Pero traspusiste un mundo y pasaste a otro. De lo líquido a lo aéreo. De un estado a otro. Esa muerte no fue placentera. Tampoco deseada, y sin dudas, inevitable. La luz se hizo presente al abrir los ojos y te causó daño y asombro. Formas borrosas y hambre sirvieron para que tu muerte se produjera. Aprendiste a llorar y desarrollaste un verdadero talento natural, indispensable en el nuevo universo que empezabas a transitar. “Los pechos de tu madre se aproximaron a tu boca y aprendiste a alimentarte. Tu Primera Muerte te condujo a una Nueva Vida.

Habías nacido.”

Mi padre hizo una pausa y el silencio nos envolvió dejándonos sumidos en nuestros propios pensamientos. Intentaba entender esos sucesos, que según mi progenitor me habían acontecido, y confieso no haber encontrado ningún rastro en mi memoria que diera fe de la veracidad de ese acontecimiento. No recuerdo esa vida prenatal y menos aún recuerdo haber muerto naciendo.
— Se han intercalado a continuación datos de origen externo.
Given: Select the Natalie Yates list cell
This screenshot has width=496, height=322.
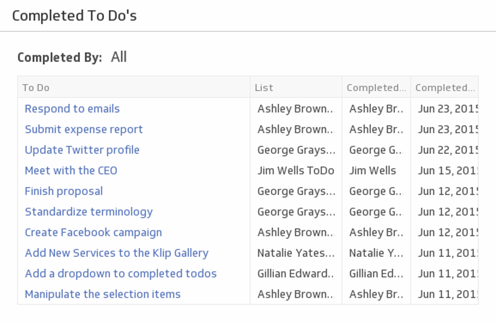Looking at the screenshot, I should tap(296, 253).
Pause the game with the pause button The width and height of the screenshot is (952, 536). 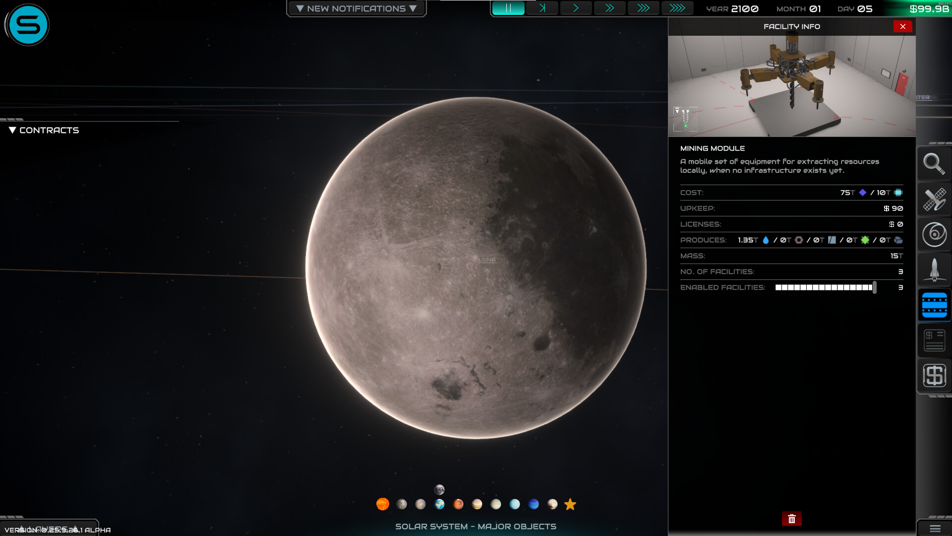pyautogui.click(x=509, y=8)
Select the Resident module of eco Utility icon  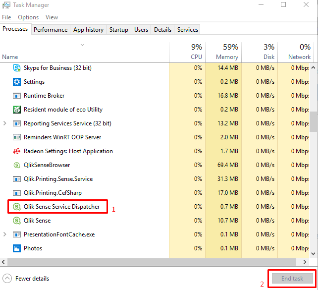(x=16, y=110)
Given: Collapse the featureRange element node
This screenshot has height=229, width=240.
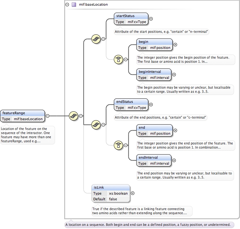Looking at the screenshot, I should tap(47, 116).
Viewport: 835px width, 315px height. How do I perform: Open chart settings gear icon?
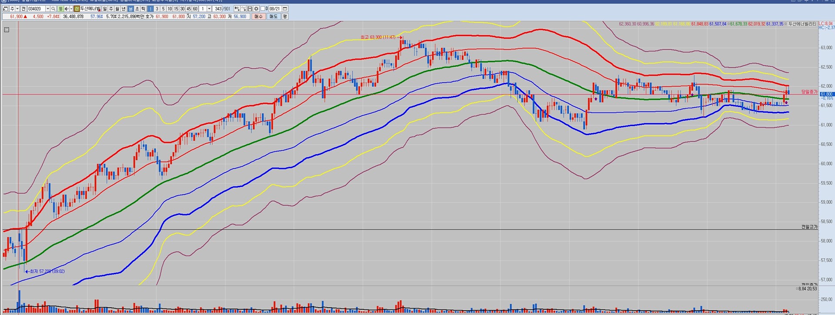[x=256, y=9]
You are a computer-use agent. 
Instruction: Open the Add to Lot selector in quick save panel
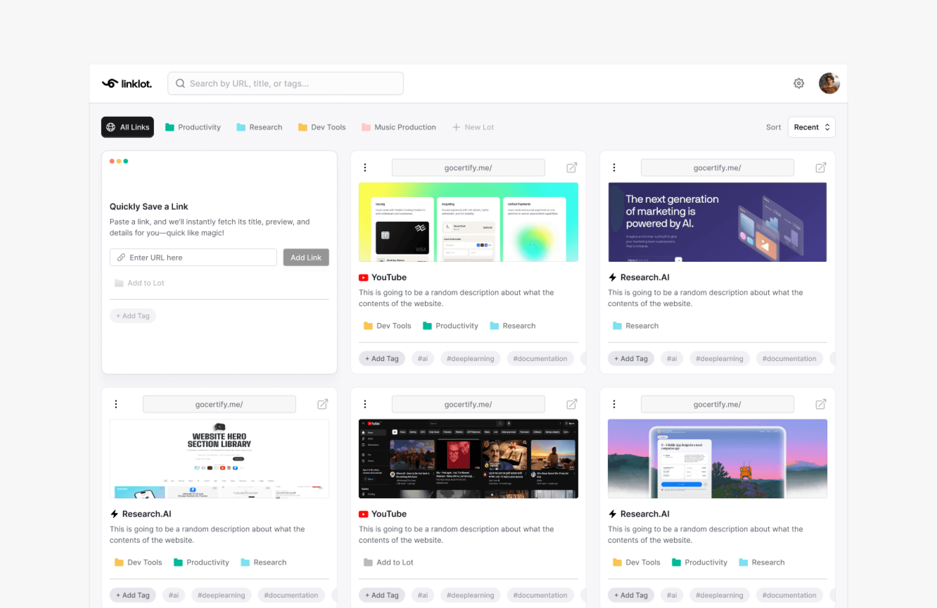(139, 283)
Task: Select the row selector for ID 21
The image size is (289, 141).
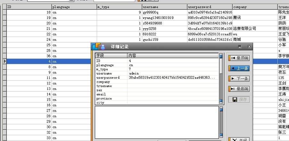Action: coord(4,29)
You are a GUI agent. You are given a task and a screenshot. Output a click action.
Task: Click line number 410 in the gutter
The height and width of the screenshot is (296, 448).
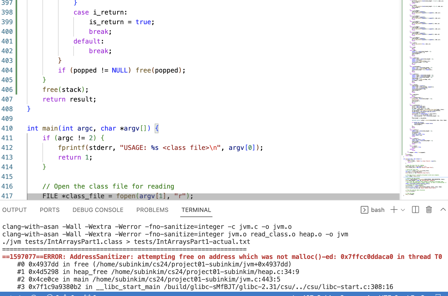click(7, 128)
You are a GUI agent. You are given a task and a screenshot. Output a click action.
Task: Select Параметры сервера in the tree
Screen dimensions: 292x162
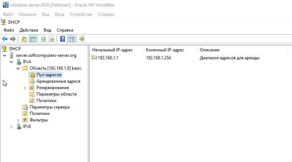click(50, 107)
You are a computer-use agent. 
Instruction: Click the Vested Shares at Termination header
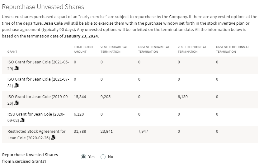coord(114,49)
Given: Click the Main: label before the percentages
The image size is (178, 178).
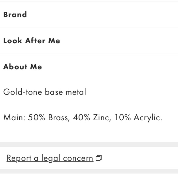Looking at the screenshot, I should [x=14, y=117].
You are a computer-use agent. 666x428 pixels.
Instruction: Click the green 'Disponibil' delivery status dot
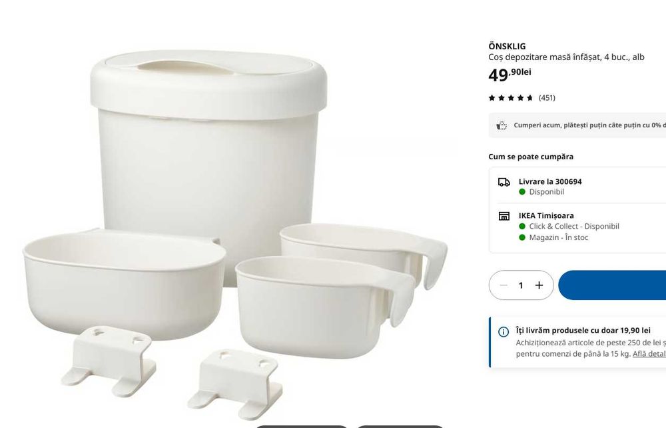pos(522,192)
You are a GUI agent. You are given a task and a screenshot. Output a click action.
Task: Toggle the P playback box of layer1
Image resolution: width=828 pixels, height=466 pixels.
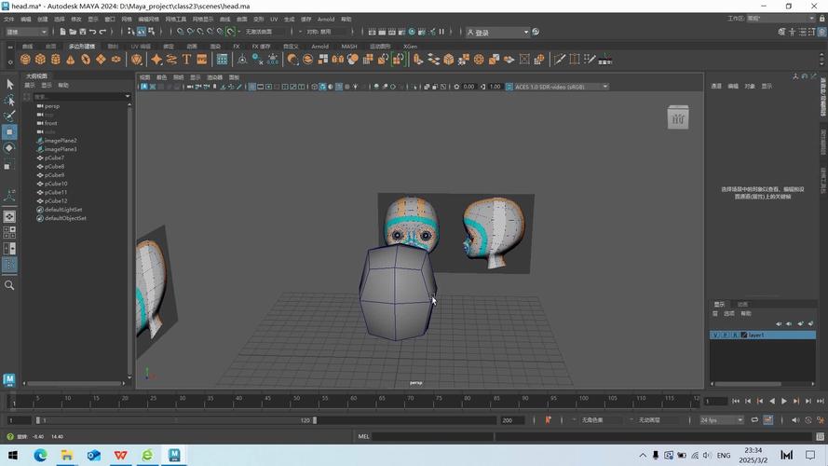click(x=725, y=335)
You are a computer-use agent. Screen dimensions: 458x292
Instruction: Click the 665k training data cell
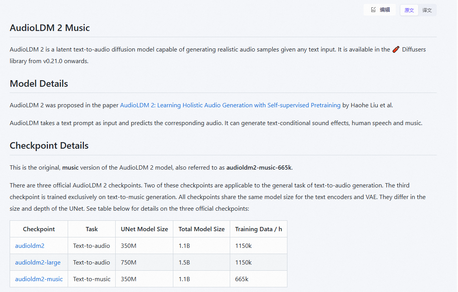[242, 279]
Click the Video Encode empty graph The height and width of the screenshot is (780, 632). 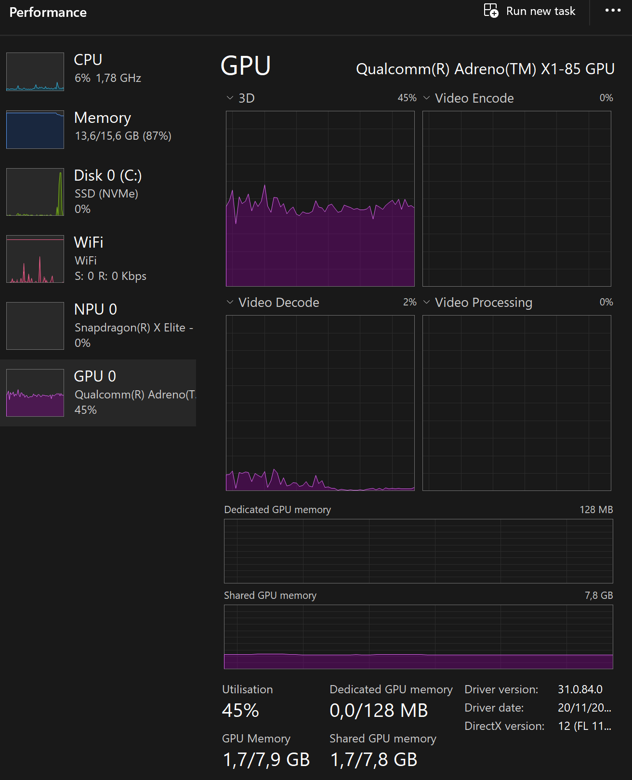click(x=516, y=198)
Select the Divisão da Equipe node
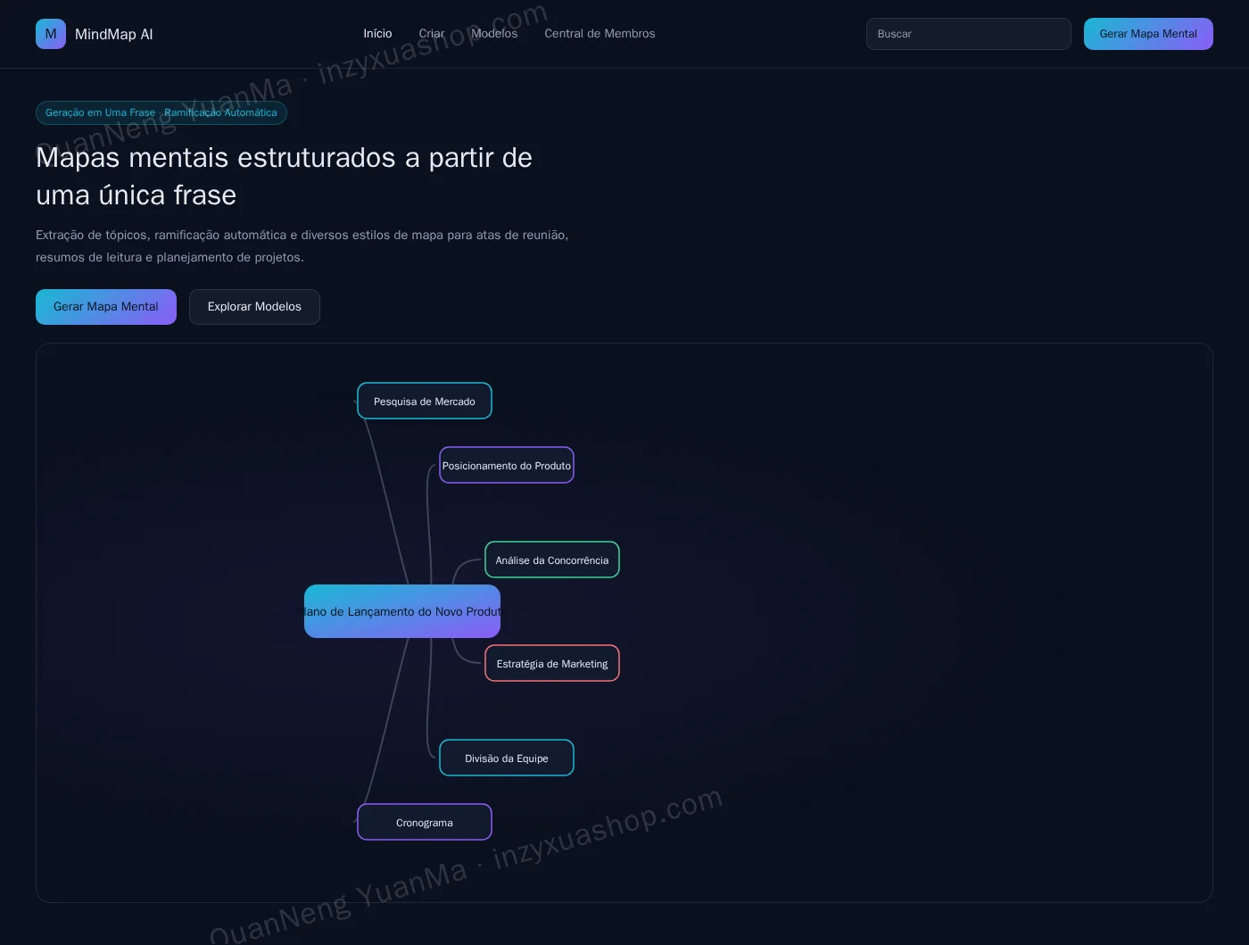1249x945 pixels. (x=507, y=758)
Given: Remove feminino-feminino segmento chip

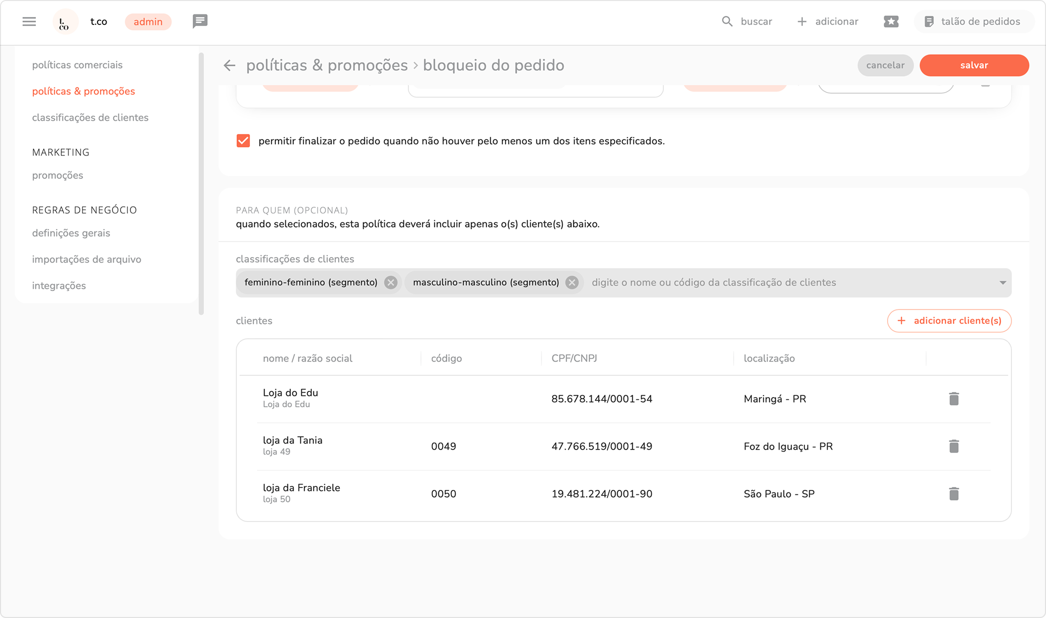Looking at the screenshot, I should pos(391,283).

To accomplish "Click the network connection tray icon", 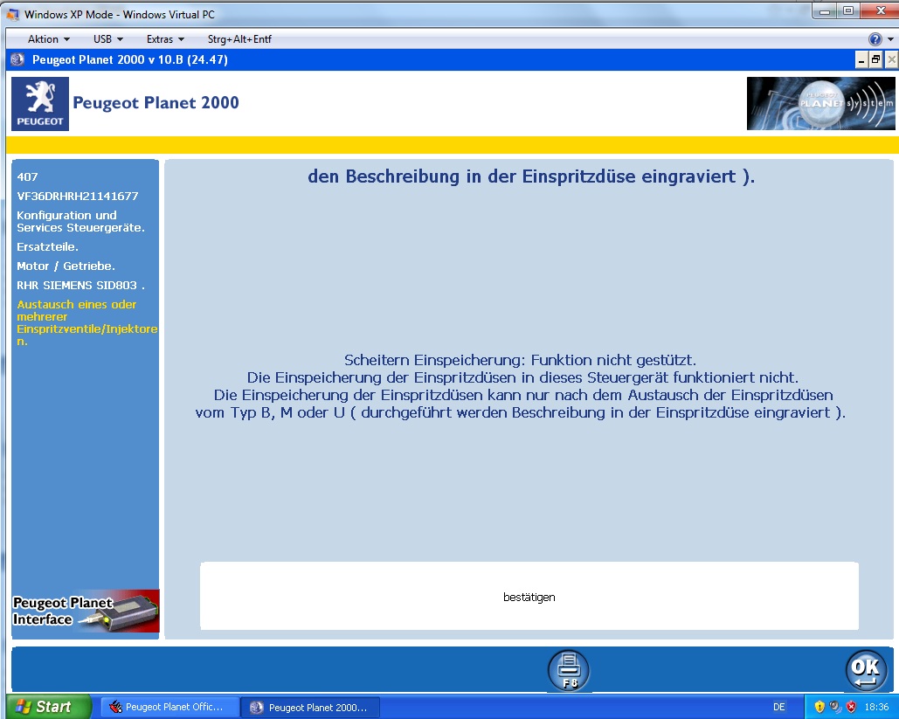I will (x=835, y=707).
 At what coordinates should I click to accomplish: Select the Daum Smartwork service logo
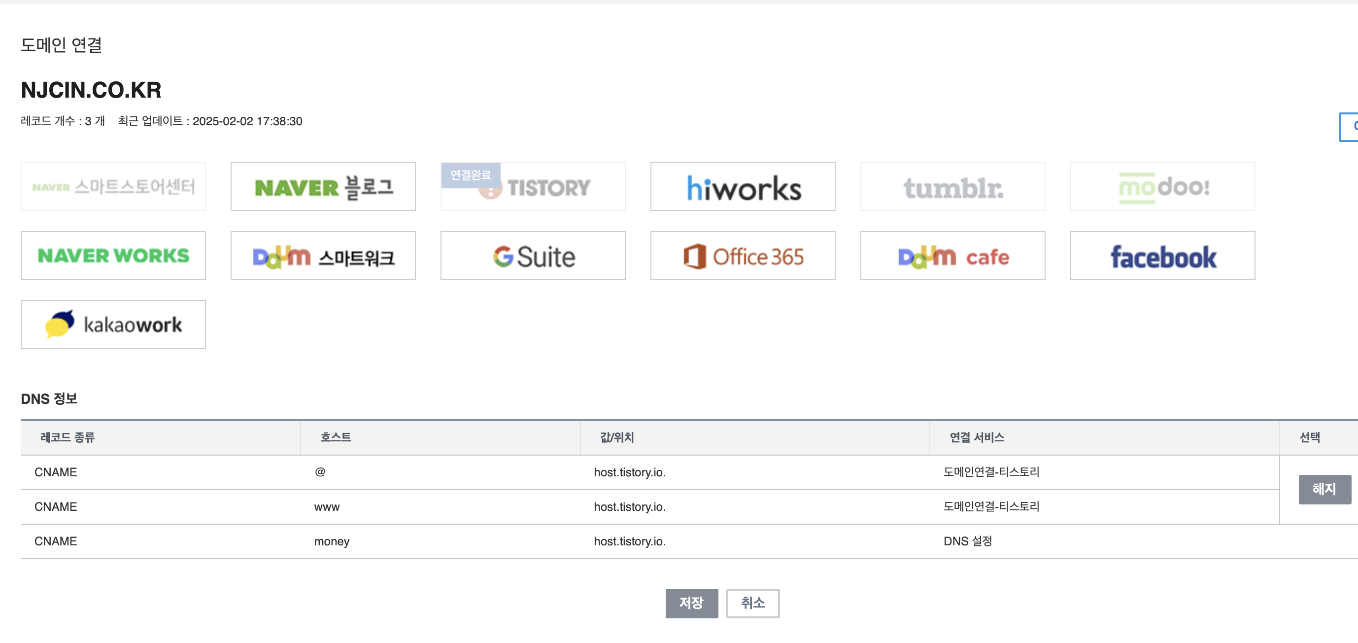[323, 255]
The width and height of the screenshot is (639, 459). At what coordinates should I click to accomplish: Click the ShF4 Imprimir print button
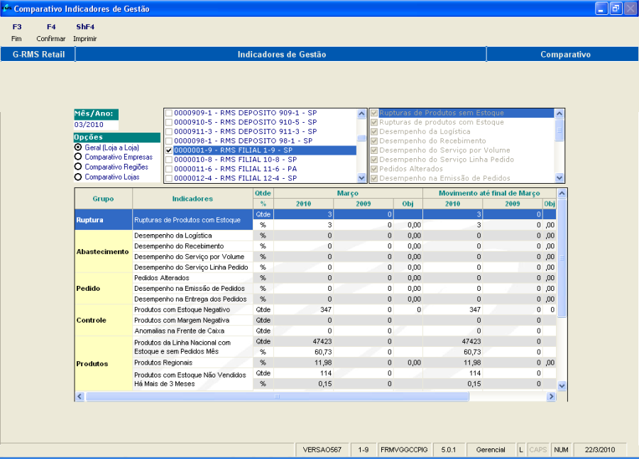coord(85,33)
Pero sucedió, no hay dudas de ello y mi física presencia en este lugar daba prueba acabada de ello.

Lenta, con absoluta lentitud, mi mente entendió lo que mi padre quiso hacer al hablarme de estos temas y de esta forma tan peculiar. Hacer del nacer un primer morir era, al menos, ingenioso y la analogía obvia. ¿Si íbamos a caminar hacia la muerte, porqué no pensar que avanzamos a paso firme hacia un nuevo nacimiento? ¿Sería acaso la muerte un mero cambio de dimensión cósmica?

Papá se puso de pie como adivinando el decurso de mis pensares. Sonrió y me invitó a reanudar el Camino.

—Andando, no te sientas tentado a la holganza, ya descansarás sobremanera en el sobretodo de madera— y profirió una sonora carcajada.